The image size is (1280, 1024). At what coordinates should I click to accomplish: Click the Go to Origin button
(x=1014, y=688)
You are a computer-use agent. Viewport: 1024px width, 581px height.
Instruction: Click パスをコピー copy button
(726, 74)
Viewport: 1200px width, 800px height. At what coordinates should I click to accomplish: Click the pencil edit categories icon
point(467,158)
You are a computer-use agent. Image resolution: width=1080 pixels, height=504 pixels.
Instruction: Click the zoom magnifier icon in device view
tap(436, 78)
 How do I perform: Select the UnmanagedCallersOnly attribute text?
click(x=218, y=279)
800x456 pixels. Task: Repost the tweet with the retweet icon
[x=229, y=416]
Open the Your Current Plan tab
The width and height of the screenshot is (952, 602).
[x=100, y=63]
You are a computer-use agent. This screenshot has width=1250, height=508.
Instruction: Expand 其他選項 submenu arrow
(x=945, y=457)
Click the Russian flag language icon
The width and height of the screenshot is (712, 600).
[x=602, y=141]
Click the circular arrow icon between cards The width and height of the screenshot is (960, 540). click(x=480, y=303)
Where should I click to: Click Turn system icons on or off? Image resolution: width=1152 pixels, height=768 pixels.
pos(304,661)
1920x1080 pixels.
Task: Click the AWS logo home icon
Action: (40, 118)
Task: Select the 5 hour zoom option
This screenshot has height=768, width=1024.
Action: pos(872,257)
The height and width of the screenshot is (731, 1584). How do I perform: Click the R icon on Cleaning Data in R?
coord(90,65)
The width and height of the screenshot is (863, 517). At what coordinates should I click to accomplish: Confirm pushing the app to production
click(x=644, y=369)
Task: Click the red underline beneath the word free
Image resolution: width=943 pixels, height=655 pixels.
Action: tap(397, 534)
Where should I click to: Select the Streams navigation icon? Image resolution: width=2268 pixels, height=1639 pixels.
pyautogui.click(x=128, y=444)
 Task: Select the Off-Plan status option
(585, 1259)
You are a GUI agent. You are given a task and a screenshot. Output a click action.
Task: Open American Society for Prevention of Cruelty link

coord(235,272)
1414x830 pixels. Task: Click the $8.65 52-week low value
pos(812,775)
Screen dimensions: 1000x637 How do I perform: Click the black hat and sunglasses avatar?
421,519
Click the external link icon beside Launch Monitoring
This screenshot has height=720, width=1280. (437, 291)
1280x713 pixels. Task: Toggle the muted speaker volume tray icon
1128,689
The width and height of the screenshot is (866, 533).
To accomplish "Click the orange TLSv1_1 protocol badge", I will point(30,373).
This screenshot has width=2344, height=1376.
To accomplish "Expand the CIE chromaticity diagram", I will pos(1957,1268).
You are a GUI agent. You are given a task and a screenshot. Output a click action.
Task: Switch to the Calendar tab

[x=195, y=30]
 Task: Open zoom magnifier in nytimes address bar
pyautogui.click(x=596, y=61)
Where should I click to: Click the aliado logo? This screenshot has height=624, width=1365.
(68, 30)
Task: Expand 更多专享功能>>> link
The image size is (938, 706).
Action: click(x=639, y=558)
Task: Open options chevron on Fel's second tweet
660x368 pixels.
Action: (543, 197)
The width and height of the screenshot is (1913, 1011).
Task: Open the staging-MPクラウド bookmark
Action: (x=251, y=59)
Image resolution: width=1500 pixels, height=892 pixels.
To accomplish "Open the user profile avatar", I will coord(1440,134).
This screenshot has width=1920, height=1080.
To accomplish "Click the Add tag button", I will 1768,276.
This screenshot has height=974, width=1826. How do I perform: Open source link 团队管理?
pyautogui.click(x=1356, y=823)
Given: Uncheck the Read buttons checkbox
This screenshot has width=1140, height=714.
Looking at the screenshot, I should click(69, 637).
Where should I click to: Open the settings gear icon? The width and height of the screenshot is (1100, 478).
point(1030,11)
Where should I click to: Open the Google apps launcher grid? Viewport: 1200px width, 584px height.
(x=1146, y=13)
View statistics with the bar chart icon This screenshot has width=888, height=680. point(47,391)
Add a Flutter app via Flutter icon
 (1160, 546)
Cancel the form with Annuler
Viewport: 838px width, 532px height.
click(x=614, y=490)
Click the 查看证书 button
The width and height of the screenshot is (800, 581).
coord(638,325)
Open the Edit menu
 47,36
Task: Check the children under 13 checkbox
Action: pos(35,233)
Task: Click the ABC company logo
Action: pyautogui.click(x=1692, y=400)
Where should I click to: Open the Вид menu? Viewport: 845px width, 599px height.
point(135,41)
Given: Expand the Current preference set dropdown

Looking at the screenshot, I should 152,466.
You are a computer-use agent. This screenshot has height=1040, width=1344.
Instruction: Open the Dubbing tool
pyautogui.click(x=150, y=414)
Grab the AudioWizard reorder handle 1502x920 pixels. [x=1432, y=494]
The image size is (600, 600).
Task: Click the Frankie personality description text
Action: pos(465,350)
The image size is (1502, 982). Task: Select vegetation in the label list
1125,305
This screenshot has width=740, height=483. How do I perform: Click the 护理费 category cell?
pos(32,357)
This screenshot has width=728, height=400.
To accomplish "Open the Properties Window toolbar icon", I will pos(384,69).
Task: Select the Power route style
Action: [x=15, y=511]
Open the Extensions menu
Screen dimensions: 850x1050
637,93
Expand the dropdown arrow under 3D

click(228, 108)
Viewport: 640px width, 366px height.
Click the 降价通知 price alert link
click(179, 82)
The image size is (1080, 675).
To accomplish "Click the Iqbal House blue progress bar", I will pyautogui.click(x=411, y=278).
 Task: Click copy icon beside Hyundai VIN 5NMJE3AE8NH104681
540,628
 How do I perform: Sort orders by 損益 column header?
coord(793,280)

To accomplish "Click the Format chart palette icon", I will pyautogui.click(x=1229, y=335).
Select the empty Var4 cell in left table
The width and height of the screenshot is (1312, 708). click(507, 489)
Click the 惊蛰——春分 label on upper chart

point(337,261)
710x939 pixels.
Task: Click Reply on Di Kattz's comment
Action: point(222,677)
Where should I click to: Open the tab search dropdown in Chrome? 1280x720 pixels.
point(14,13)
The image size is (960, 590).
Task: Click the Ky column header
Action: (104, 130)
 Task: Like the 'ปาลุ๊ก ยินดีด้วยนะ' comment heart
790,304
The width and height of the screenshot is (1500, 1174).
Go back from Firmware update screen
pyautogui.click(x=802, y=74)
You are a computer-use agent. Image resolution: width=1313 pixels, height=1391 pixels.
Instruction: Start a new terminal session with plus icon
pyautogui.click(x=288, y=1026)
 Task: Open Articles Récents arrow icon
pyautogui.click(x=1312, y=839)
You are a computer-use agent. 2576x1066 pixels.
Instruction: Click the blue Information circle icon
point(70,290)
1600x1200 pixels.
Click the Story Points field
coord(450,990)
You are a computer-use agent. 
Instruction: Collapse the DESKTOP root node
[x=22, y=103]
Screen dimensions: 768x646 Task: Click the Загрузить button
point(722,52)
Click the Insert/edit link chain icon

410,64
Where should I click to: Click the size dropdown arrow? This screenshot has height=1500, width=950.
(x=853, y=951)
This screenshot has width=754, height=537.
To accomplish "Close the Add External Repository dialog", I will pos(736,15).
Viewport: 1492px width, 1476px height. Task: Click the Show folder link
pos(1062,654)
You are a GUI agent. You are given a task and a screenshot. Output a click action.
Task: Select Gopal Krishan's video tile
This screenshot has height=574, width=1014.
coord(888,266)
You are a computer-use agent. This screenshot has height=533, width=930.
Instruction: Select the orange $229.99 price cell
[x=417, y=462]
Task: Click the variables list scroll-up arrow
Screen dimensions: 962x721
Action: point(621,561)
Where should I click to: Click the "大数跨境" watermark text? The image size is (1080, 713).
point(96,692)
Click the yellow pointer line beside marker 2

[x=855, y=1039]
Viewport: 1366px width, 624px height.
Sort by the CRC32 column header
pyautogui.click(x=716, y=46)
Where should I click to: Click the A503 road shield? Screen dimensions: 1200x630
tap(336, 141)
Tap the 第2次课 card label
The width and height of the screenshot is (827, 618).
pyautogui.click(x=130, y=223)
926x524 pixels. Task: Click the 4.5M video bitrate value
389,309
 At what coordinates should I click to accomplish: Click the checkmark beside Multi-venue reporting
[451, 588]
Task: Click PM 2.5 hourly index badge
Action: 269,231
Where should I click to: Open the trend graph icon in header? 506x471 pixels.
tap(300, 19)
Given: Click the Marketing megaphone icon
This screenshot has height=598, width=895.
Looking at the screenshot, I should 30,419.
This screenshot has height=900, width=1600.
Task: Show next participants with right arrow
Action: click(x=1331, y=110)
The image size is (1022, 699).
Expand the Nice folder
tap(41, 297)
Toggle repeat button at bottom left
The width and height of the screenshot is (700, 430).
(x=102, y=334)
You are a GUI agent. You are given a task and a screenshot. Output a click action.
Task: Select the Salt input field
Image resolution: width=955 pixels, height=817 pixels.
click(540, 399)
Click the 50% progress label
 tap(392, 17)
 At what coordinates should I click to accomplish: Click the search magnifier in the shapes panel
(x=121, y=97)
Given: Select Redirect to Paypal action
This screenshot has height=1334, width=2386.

* [Challenge]
Copy out the records word for word, starting with the line that contains "Where should I click to: Click Turn" and going on through the line that contains "click(x=644, y=369)", with both of those lines included.

* [Solution]
Where should I click to: Click Turn system icons on or off? Image resolution: width=1152 pixels, height=768 pixels.
pos(304,661)
1920x1080 pixels.
Task: Click the AWS logo home icon
Action: (40, 118)
Task: Select the 5 hour zoom option
This screenshot has height=768, width=1024.
Action: pos(872,257)
The height and width of the screenshot is (731, 1584). How do I perform: Click the R icon on Cleaning Data in R?
coord(90,65)
The width and height of the screenshot is (863, 517). At what coordinates should I click to accomplish: Confirm pushing the app to production
click(x=644, y=369)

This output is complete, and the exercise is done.